Keir Starmer’s victory in the Labour leadership contest was widely attributed to members’ desire for an “electable” leader, and vacuous pundits and MPs responded to his win by blathering that the party finally had someone who “looks like a prime minister” in charge.
Whether someone “looks like a prime minister” has more to do with the monopoly media’s presentation of them than any inherent qualities, but it is true that since Starmer does not represent a challenge to Britain’s wealthy elite and their predatory foreign wars he escapes the character-assassination campaign that was visited on his predecessor.

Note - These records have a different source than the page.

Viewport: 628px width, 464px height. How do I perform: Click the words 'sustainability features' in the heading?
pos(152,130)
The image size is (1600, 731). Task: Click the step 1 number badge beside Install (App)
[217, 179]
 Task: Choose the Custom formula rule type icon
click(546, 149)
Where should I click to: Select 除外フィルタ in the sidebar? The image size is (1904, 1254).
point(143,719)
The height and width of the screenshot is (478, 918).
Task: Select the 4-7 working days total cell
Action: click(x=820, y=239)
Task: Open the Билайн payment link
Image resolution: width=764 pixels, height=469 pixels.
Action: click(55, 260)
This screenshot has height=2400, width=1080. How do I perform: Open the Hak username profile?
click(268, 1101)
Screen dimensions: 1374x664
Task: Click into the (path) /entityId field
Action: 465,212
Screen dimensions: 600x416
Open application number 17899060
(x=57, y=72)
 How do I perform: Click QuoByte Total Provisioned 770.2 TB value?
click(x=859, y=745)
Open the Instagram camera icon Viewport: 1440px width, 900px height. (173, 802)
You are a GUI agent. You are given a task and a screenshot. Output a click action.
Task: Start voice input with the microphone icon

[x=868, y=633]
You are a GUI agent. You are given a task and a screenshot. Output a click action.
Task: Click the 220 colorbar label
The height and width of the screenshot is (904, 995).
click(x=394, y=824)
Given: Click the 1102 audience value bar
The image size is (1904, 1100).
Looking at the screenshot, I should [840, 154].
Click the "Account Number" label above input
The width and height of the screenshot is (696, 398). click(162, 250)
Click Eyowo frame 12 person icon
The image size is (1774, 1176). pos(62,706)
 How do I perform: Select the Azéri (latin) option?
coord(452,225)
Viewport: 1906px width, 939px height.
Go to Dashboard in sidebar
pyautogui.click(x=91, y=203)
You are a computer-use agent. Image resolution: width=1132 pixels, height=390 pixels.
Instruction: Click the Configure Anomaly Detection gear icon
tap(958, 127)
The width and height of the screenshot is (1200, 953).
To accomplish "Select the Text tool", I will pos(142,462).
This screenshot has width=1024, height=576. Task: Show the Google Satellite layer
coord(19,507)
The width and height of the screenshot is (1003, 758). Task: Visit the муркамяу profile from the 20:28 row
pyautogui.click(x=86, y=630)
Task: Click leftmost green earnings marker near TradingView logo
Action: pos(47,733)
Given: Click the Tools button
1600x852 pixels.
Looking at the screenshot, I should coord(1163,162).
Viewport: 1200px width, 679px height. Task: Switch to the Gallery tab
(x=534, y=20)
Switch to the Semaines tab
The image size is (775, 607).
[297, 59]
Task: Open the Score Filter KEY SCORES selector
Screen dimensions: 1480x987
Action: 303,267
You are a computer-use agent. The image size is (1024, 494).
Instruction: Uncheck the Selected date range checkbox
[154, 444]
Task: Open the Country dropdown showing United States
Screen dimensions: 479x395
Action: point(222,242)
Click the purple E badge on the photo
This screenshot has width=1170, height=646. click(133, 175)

Even so, it is difficult to make a tactical case for Labour’s repeated expressions of support for the Conservative government’s approach — if winning an election is its priority. Its timidity is out of step with the public mood. If, on the other hand, restoring corporate confidence that a Labour government would not present any threat to the political and economic status quo is the leadership’s top concern, then its attitude makes sense.
But if Labour members who had previously supported Jeremy Corbyn backed Starmer because they thought he stood the best chance of forming a Labour government, they did not do so on the basis that he would tear up the radical policy agenda developed over the last five years.
As McCluskey points out, he was elected on a platform very similar to Corbyn’s.
Starmer — whose high-handed approach to Labour members has been illustrated by his snubs to local parties, which complain that he fails to inform them when he visits their localities — is unlikely to be moved by accusations of political betrayal.
But “reports of the left’s death are greatly exaggerated,” in the Unite general secretary’s words. There is no point in sugar-coating the enormous reverses suffered by the left in the last nine months: a decisive election defeat, loss of the Labour leadership and a successor regime that is acting ruthlessly to expunge its influence.
Yet the mass membership of the party of labour remains committed to radical change, so increasingly are the memberships of major trade unions and — as McCluskey also observes — voters were rejecting another EU referendum rather than a socialist policy platform when they cast their ballots last winter.
The question must be how we resist the further fragmentation and demoralisation of socialist forces which were not notably united or disciplined even in the Corbyn years.
A combination of twin-track workplace and community organising on the model pioneered by initiatives like Sheffield Needs a Pay Rise with local and national action by unions, in defence of jobs and pay but also to start setting an agenda for the economy we want, is a good place to start.